Nobody wears a watch any more…
I’m one of those people that do currently wear a watch, not only to tell the time, but mainly because I like the look and feel of a watch, and as a piece of jewellery / fashion item. My watch of choice is a TAG Formula 1 (which cost £600 back in 2004), and I also own a Casio Giez (one of their more expensive but still reasonable models, which cost £220 about two years ago). The Casio is way too complicated to use even for a techie like me, and that’s where I see the Apple Watch being much more user-friendly. It’s a bit like the old VHS video recorders, nobody could work out how to use them…

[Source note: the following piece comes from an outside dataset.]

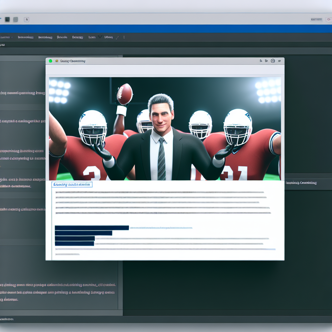Expand the chevron dropdown in the menu bar

[x=100, y=37]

I’ve also owned several watches by Storm, including a model with custom-made watch hands to match the car I was driving at the time (a black Civic Type-R) – it was given to me by one of the company’s senior managers. So as you can see, I’ve a little bit of watch history, and I definitely like wearing a timepiece.
However, in this day and age of smartphones, constant notifications, and the ability to do pretty much anything on a phone, it seems a natural next step to offload some of the things a phone can do to your wrist. Why do I need to constantly pull the phone out of my pocket or jacket just to reply to a text – it is a huge pain, especially if you’re driving, riding a motorbike, or on the tube in London with several bags, pushed up against someone’s sweaty armpit. I’ve spent many months in Japan over the past two years, and if you’ve ever tried to use a phone on the trains in rush hour (see pic), you’ll realise it’s nearly impossible – wouldn’t it be far simpler to use a smart watch?
Battery life sucks. Does it matter?
Some people might say that the battery life is the factor that puts them off – sure, the Apple Watch is like all the other OLED-based models (as opposed to e-ink screens like the Cuckoo and Pebble) in that the battery only lasts a day or two with ‘normal’ use. This means you have to charge them every day, or at least every day and a half. Is that such a pain? I’d argue that we’re all used to charging the gadgets that we love already, every night, or during the day for an few hours. Charging a watch that gives so much functionality is not going to be a deal breaker for me. Apple says that once the battery goes into Power Reserve mode, after around 18 hours of moderate use, you can still get 3 more days out of it just by using it as a normal watch.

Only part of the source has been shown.